DATA LINES -
***

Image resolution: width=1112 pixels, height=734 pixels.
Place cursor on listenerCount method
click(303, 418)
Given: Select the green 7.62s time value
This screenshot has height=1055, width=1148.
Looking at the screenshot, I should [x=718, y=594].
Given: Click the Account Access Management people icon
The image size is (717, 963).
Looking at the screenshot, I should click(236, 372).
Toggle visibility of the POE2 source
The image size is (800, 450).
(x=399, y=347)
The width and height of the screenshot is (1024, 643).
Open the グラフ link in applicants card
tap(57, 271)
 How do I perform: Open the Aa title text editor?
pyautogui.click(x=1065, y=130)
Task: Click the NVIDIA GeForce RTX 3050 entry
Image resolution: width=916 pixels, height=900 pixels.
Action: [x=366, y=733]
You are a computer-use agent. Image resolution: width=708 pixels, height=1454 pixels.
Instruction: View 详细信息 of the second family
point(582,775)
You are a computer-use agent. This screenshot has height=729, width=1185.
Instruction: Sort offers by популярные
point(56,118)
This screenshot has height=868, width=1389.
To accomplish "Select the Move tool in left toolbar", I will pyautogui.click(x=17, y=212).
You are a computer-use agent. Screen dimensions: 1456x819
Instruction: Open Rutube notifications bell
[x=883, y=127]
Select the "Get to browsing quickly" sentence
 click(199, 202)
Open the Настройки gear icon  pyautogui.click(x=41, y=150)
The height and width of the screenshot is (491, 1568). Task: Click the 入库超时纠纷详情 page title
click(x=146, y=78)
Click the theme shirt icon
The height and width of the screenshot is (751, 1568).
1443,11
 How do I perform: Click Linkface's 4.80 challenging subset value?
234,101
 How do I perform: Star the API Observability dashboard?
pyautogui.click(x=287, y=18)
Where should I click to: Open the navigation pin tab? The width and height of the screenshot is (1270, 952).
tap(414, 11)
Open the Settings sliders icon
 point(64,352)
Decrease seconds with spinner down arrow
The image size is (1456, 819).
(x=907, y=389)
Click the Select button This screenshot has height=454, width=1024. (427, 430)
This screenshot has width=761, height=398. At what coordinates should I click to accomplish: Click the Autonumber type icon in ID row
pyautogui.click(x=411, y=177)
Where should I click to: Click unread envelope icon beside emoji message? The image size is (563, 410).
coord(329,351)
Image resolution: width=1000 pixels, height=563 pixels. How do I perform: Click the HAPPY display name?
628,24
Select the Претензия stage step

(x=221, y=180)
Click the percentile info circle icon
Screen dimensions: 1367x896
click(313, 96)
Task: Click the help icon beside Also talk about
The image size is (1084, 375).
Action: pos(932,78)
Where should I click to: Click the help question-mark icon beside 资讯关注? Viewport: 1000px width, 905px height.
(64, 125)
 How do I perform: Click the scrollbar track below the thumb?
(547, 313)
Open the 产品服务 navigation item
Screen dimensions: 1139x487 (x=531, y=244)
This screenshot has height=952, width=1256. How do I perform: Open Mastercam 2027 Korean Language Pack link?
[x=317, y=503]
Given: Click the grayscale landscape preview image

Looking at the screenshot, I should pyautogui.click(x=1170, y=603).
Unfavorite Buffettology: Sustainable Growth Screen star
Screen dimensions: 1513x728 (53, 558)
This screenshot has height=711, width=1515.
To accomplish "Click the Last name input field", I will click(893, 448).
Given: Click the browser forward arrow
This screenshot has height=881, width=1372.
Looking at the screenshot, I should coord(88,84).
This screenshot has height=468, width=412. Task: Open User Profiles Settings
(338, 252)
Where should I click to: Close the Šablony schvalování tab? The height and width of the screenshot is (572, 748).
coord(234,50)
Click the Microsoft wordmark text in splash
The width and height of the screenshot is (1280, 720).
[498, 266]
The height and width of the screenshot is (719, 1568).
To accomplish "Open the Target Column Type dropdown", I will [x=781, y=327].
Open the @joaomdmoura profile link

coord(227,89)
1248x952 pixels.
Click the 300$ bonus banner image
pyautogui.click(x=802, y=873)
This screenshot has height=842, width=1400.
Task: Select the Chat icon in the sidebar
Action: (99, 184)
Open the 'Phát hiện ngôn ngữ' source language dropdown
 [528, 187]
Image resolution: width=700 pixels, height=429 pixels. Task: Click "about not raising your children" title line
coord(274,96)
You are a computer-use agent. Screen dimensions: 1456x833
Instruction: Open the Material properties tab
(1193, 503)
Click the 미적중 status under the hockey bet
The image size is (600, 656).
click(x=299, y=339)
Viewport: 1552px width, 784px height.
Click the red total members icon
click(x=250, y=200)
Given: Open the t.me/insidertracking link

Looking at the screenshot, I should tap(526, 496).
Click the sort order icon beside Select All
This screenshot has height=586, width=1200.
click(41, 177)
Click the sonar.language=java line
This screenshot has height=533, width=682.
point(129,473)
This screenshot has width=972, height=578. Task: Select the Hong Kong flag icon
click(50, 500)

***

WHAT TO DO - Reproduce every line of the data above verbatim, from the first line to the last.

RESPONSE FOR THIS EXERCISE -
Image resolution: width=1112 pixels, height=734 pixels.
Place cursor on listenerCount method
click(303, 418)
Given: Select the green 7.62s time value
This screenshot has height=1055, width=1148.
Looking at the screenshot, I should [x=718, y=594].
Given: Click the Account Access Management people icon
The image size is (717, 963).
Looking at the screenshot, I should click(236, 372).
Toggle visibility of the POE2 source
The image size is (800, 450).
(x=399, y=347)
The width and height of the screenshot is (1024, 643).
Open the グラフ link in applicants card
tap(57, 271)
 How do I perform: Open the Aa title text editor?
pyautogui.click(x=1065, y=130)
Task: Click the NVIDIA GeForce RTX 3050 entry
Image resolution: width=916 pixels, height=900 pixels.
Action: [x=366, y=733]
You are a computer-use agent. Image resolution: width=708 pixels, height=1454 pixels.
Instruction: View 详细信息 of the second family
point(582,775)
You are a computer-use agent. This screenshot has height=729, width=1185.
Instruction: Sort offers by популярные
point(56,118)
This screenshot has height=868, width=1389.
To accomplish "Select the Move tool in left toolbar", I will pyautogui.click(x=17, y=212).
You are a computer-use agent. Screen dimensions: 1456x819
Instruction: Open Rutube notifications bell
[x=883, y=127]
Select the "Get to browsing quickly" sentence
 click(199, 202)
Open the Настройки gear icon  pyautogui.click(x=41, y=150)
The height and width of the screenshot is (491, 1568). Task: Click the 入库超时纠纷详情 page title
click(x=146, y=78)
Click the theme shirt icon
The height and width of the screenshot is (751, 1568).
1443,11
 How do I perform: Click Linkface's 4.80 challenging subset value?
234,101
 How do I perform: Star the API Observability dashboard?
pyautogui.click(x=287, y=18)
Where should I click to: Open the navigation pin tab? The width and height of the screenshot is (1270, 952).
tap(414, 11)
Open the Settings sliders icon
 point(64,352)
Decrease seconds with spinner down arrow
The image size is (1456, 819).
(x=907, y=389)
Click the Select button This screenshot has height=454, width=1024. (427, 430)
This screenshot has width=761, height=398. At what coordinates should I click to accomplish: Click the Autonumber type icon in ID row
pyautogui.click(x=411, y=177)
Where should I click to: Click unread envelope icon beside emoji message? The image size is (563, 410).
coord(329,351)
Image resolution: width=1000 pixels, height=563 pixels. How do I perform: Click the HAPPY display name?
628,24
Select the Претензия stage step

(x=221, y=180)
Click the percentile info circle icon
Screen dimensions: 1367x896
click(313, 96)
Task: Click the help icon beside Also talk about
The image size is (1084, 375).
Action: pos(932,78)
Where should I click to: Click the help question-mark icon beside 资讯关注? Viewport: 1000px width, 905px height.
(64, 125)
 How do I perform: Click the scrollbar track below the thumb?
(547, 313)
Open the 产品服务 navigation item
Screen dimensions: 1139x487 (x=531, y=244)
This screenshot has height=952, width=1256. How do I perform: Open Mastercam 2027 Korean Language Pack link?
[x=317, y=503]
Given: Click the grayscale landscape preview image

Looking at the screenshot, I should pyautogui.click(x=1170, y=603).
Unfavorite Buffettology: Sustainable Growth Screen star
Screen dimensions: 1513x728 (53, 558)
This screenshot has height=711, width=1515.
To accomplish "Click the Last name input field", I will click(893, 448).
Given: Click the browser forward arrow
This screenshot has height=881, width=1372.
Looking at the screenshot, I should coord(88,84).
This screenshot has height=468, width=412. Task: Open User Profiles Settings
(338, 252)
Where should I click to: Close the Šablony schvalování tab? The height and width of the screenshot is (572, 748).
coord(234,50)
Click the Microsoft wordmark text in splash
The width and height of the screenshot is (1280, 720).
[498, 266]
The height and width of the screenshot is (719, 1568).
To accomplish "Open the Target Column Type dropdown", I will [x=781, y=327].
Open the @joaomdmoura profile link

coord(227,89)
1248x952 pixels.
Click the 300$ bonus banner image
pyautogui.click(x=802, y=873)
This screenshot has height=842, width=1400.
Task: Select the Chat icon in the sidebar
Action: (99, 184)
Open the 'Phát hiện ngôn ngữ' source language dropdown
 [528, 187]
Image resolution: width=700 pixels, height=429 pixels. Task: Click "about not raising your children" title line
coord(274,96)
You are a computer-use agent. Screen dimensions: 1456x833
Instruction: Open the Material properties tab
(1193, 503)
Click the 미적중 status under the hockey bet
The image size is (600, 656).
click(x=299, y=339)
Viewport: 1552px width, 784px height.
Click the red total members icon
click(x=250, y=200)
Given: Open the t.me/insidertracking link

Looking at the screenshot, I should tap(526, 496).
Click the sort order icon beside Select All
This screenshot has height=586, width=1200.
click(41, 177)
Click the sonar.language=java line
This screenshot has height=533, width=682.
point(129,473)
This screenshot has width=972, height=578. Task: Select the Hong Kong flag icon
click(50, 500)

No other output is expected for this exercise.